Dzhulfitidae Temporal range: Upper Permian–Lower Triassic PreꞒ Ꞓ O S D C P T J K Pg N

Scientific classification
- Domain: Eukaryota
- Kingdom: Animalia
- Phylum: Mollusca
- Class: Cephalopoda
- Subclass: †Ammonoidea
- Order: †Ceratitida
- Superfamily: †Xenodiscoidea
- Family: †Dzhulfitidae Shevyrev 1965
- Genera: Abichites; Dzhulfites; Paratirolites;

= Dzhulfitidae =

Extinct family of molluscs

Dzhulfitidae is a small extinct family of Upper Permian and Lower Triassic ammonoids from Asia, included in the ceratitid Xenodiscoidea and containing only three genera: Abachites, Dzhulfites, and Paratirolites.

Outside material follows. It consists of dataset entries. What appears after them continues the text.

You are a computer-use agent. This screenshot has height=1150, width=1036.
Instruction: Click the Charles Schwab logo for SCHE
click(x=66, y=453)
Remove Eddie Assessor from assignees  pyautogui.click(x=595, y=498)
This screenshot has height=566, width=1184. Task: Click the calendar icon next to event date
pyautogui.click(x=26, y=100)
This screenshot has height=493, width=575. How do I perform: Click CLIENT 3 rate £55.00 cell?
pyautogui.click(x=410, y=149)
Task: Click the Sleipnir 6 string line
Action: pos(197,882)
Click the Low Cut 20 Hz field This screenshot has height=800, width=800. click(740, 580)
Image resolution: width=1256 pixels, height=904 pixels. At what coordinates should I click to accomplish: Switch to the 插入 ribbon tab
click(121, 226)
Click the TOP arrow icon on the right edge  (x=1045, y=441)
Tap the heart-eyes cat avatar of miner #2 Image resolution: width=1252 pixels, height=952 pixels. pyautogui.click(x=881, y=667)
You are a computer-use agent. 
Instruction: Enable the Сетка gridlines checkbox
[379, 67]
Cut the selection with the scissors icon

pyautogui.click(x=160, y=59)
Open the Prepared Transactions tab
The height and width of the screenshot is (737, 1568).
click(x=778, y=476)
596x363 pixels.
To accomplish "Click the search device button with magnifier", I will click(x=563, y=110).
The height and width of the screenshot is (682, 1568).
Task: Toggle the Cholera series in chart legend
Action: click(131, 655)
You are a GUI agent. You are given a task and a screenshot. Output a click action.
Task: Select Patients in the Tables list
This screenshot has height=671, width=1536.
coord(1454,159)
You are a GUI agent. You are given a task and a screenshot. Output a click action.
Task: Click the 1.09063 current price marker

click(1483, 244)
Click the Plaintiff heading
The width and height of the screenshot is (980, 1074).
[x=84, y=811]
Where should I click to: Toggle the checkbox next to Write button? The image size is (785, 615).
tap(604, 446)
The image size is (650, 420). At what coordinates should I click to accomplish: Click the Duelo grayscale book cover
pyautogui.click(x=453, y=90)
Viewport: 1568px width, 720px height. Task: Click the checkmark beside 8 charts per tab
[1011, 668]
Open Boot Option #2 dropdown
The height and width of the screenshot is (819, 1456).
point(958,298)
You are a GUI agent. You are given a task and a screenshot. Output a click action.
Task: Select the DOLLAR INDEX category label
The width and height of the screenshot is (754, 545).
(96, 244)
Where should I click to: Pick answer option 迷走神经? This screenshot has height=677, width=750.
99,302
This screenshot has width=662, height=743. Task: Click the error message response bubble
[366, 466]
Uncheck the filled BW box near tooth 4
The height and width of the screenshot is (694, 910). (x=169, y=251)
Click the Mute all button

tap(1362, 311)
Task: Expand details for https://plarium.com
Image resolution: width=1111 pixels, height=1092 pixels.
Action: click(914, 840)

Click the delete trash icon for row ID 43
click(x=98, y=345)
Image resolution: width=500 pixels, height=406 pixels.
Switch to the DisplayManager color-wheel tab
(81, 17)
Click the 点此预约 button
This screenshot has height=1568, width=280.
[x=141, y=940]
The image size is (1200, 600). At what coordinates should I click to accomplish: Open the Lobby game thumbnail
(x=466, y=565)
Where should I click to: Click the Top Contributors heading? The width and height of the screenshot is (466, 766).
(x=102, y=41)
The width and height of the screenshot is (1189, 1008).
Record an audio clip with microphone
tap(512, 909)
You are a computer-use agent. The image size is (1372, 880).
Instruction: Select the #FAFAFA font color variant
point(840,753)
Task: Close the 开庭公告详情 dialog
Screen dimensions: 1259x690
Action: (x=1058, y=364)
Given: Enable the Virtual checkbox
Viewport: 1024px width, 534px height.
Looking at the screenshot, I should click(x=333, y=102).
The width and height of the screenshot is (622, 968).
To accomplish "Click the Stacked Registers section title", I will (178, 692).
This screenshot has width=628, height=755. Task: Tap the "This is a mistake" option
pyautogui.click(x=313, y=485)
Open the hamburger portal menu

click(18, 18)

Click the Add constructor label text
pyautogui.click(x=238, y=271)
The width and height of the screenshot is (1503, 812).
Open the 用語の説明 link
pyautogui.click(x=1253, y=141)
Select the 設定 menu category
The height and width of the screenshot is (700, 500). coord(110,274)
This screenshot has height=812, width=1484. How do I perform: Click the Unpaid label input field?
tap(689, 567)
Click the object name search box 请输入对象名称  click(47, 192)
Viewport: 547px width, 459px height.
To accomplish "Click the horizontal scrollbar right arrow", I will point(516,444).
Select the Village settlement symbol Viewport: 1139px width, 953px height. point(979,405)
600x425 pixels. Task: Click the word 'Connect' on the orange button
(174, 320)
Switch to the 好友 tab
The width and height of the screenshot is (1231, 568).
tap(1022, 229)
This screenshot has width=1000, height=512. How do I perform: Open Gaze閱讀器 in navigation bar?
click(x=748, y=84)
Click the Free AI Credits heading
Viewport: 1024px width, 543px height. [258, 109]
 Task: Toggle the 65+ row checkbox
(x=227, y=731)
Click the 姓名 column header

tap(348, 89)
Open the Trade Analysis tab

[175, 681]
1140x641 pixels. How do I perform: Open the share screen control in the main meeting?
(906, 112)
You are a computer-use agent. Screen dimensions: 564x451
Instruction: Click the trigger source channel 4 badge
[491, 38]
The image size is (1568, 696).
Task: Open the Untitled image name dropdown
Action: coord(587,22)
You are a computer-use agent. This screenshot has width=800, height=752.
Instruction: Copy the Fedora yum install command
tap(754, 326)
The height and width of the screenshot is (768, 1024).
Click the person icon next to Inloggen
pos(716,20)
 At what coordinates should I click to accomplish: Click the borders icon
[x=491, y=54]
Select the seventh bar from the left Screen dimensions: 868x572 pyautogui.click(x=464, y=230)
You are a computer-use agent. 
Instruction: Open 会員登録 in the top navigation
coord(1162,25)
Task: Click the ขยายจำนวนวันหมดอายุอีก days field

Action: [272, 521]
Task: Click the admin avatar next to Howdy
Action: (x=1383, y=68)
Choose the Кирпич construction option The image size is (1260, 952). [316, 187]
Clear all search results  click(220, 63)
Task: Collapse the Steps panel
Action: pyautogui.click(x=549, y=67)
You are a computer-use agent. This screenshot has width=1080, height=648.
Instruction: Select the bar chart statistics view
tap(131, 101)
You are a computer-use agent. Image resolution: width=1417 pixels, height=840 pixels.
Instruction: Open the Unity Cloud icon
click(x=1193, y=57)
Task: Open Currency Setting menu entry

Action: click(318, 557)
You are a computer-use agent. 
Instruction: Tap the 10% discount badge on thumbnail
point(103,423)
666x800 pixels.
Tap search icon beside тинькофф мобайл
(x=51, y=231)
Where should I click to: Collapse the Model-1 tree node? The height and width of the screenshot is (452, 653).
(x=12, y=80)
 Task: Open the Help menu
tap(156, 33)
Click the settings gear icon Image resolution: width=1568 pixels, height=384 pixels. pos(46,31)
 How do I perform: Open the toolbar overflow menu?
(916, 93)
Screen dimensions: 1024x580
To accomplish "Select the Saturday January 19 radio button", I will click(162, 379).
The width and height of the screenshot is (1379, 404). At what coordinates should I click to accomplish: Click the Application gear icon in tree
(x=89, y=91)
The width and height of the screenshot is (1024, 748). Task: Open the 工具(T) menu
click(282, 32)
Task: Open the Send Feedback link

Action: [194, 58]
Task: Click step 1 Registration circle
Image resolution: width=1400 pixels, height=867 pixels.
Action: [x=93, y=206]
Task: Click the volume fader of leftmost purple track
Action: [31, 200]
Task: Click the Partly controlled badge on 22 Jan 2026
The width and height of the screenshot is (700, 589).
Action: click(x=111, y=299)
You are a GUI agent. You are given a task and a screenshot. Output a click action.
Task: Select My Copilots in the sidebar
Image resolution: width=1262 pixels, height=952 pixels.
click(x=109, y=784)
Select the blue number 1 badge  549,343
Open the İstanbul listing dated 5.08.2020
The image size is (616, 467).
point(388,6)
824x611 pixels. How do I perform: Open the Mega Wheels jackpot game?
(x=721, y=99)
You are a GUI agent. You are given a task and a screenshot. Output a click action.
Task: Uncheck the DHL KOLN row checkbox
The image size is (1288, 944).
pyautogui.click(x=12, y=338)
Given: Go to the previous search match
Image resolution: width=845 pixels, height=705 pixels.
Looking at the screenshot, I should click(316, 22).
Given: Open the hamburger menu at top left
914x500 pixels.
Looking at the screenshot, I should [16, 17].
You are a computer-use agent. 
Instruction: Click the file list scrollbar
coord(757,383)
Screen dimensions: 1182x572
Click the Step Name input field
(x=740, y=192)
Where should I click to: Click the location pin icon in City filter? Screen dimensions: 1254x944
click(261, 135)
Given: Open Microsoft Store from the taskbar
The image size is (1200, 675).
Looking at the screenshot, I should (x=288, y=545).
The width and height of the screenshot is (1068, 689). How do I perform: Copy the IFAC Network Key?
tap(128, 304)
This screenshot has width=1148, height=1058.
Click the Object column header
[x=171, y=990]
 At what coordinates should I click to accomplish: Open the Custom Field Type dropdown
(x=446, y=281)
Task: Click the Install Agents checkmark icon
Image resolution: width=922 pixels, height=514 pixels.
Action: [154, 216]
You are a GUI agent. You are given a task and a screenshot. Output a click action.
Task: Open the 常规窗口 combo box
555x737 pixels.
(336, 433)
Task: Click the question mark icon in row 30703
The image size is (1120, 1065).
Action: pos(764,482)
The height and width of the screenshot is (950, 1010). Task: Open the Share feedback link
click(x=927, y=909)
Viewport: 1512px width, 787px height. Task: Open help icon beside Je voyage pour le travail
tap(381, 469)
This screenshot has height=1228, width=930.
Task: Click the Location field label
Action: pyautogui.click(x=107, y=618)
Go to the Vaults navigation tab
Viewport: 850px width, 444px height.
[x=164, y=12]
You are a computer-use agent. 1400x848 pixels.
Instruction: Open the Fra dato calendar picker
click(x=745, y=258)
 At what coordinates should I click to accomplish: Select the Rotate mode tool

Dzhulfitidae was named by Shevyrev in 1965 to contain Dzhulfites and Abachites also named by him at that time. Paratirolites was removed from its previous position in the Ceratitaceae.

Species of dzhulfitid genera have been found in Upper Permian and/or Lower Triassic sediments in Armenia, Azerbaijan, Iran, Afghanistan, Thailand, and Japan.